KABARBURSA.COM – Menarik mengamati saham Abadi Nusantara Hijau Investama Tbk, dengan kode saham PACK. Saham yang bergerak di sektor barang baku ini sudah empat hari berturut-turut menyentuh Auto Rejection Atas (ARA). Apa ini artinya PACK sedang terjebak false rally?
False rally (atau disebut juga rally palsu) merujuk pada kenaikan harga saham yang tampak kuat dan meyakinkan di permukaan. Sayangnya, kenaikan ini tidak didukung oleh faktor fundamental, teknikal, atau volume yang solid, sehingga biasanya tidak bertahan lama dan diikuti oleh koreksi tajam
Nah, saham PACK menjadi fenomena menarik. Ada beberapa dinamika yang perlu dicermati secara kritis karena kenaikan seperti ini tidak selalu mencerminkan kekuatan fundamental yang sehat.
Dari sisi grafik harga (chart), terlihat bahwa setelah mengalami fase penurunan panjang sejak Juli hingga akhir September 2025, saham PACK mulai memantul tajam pada pertengahan Oktober. Harga yang sempat terpuruk di kisaran Rp1.600-an kini melesat ke Rp2.620 hanya dalam beberapa hari.
Pola ini sangat identik dengan technical rebound ekstrem, yang disebabkan kenaikan bertahap yang ditopang oleh akumulasi jangka panjang. Dalam konteks teknikal, lonjakan beruntun seperti ini lebih menyerupai rally euforia ketimbang tren naik yang stabil.
Jika dilihat lebih detail, setiap candle harian menunjukkan kenaikan penuh hingga batas ARA, tanpa retracement berarti. Artinya, ada dominasi penuh oleh satu sisi pasar, yaitu pembeli yang agresif, tetapi di sisi penjual seolah menghilang.
Namun, hal menarik justru muncul di data order book. Seluruh kolom offer terlihat kosong, artinya tidak ada antrean jual di pasar saat itu. Sebaliknya, antrean bid menumpuk besar di harga atas, dengan 202.961 lot pada level Rp2.620, diikuti oleh antrean besar lainnya di bawahnya.
Ini menandakan bahwa saham sedang mengalami antrian beli masif tanpa suplai jual, sebuah kondisi khas saham yang terkunci ARA berhari-hari. Nilai transaksi harian mencapai Rp7,4 miliar dengan volume 28,32 ribu lot, memperkuat dugaan bahwa terjadi pergerakan cepat dari volume terbatas.
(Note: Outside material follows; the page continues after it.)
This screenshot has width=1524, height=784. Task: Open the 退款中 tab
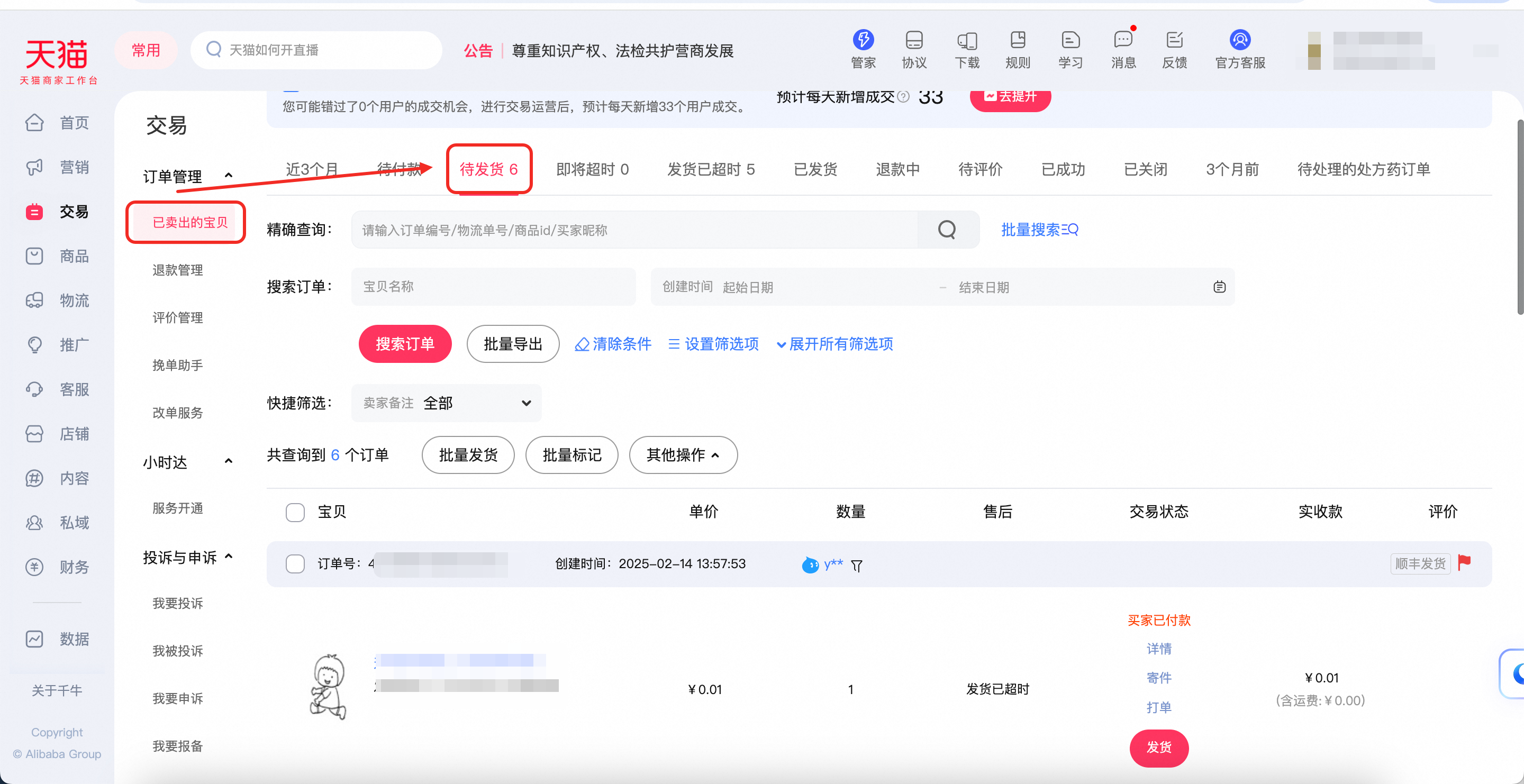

Bukan rotasi pasar alami, tetapi kemungkinan besar efek dorongan spekulatif atau aksi “pump” jangka pendek.
Fenomena ini membuat harga tampak melonjak indah di permukaan, tetapi di baliknya terdapat potensi bahaya laten. Ketika seluruh minat beli menggelembung di harga tinggi tanpa adanya likuiditas jual, pasar bisa menjadi asymmetric, di mana satu perubahan sentimen kecil bisa memicu antrian jual yang tidak tertampung.
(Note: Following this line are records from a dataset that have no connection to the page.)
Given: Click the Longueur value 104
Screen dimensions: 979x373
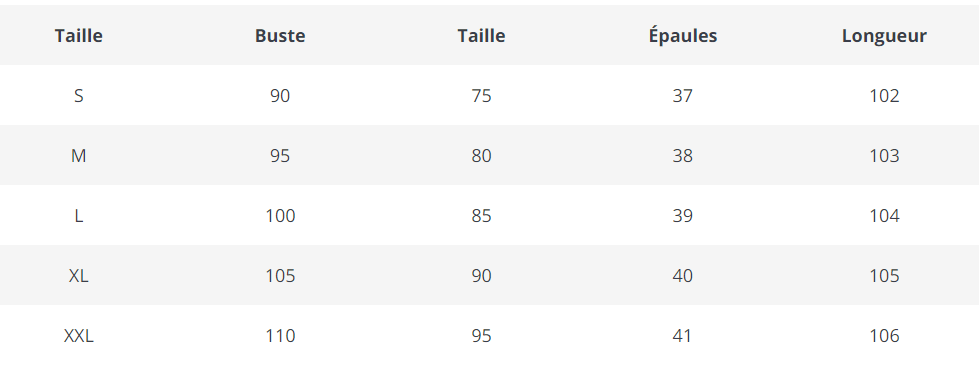Looking at the screenshot, I should (884, 216).
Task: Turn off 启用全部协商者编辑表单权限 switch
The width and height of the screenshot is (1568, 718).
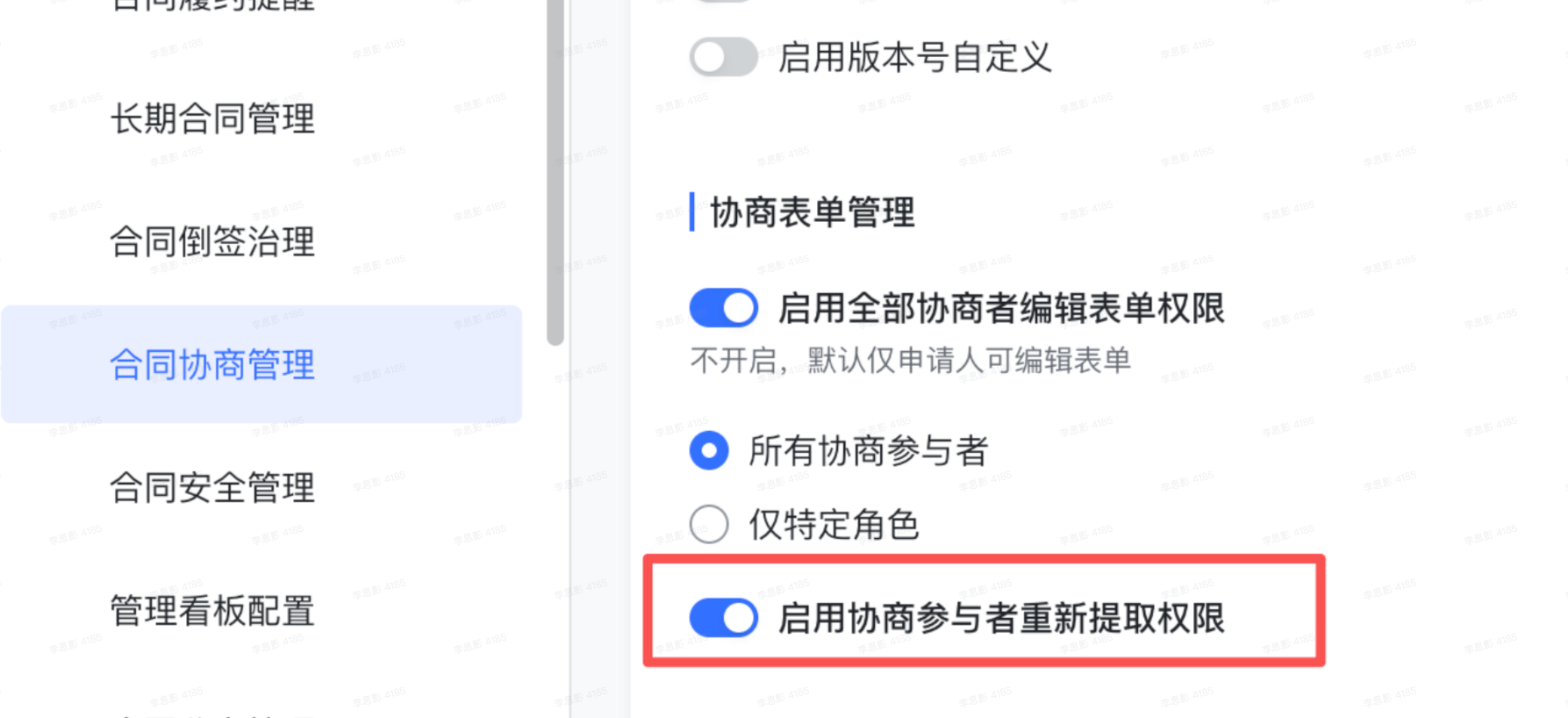Action: [x=722, y=308]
Kondisi ini sering disebut “false rally” atau “bubble microcap”, terutama jika kenaikan tidak diiringi rilis informasi material atau perubahan kinerja signifikan dari emiten.
Saham Tidak Likuid, Kapitalisasi Kecil?
Saham PACK sendiri tergolong tidak terlalu likuid dan memiliki kapitalisasi kecil di sektor investasi hijau. Dengan latar belakang seperti itu, kenaikan beruntun empat hari penuh ke ARA perlu dilihat bukan sebagai tanda kekuatan fundamental, tetapi lebih sebagai fenomena teknikal dan psikologis.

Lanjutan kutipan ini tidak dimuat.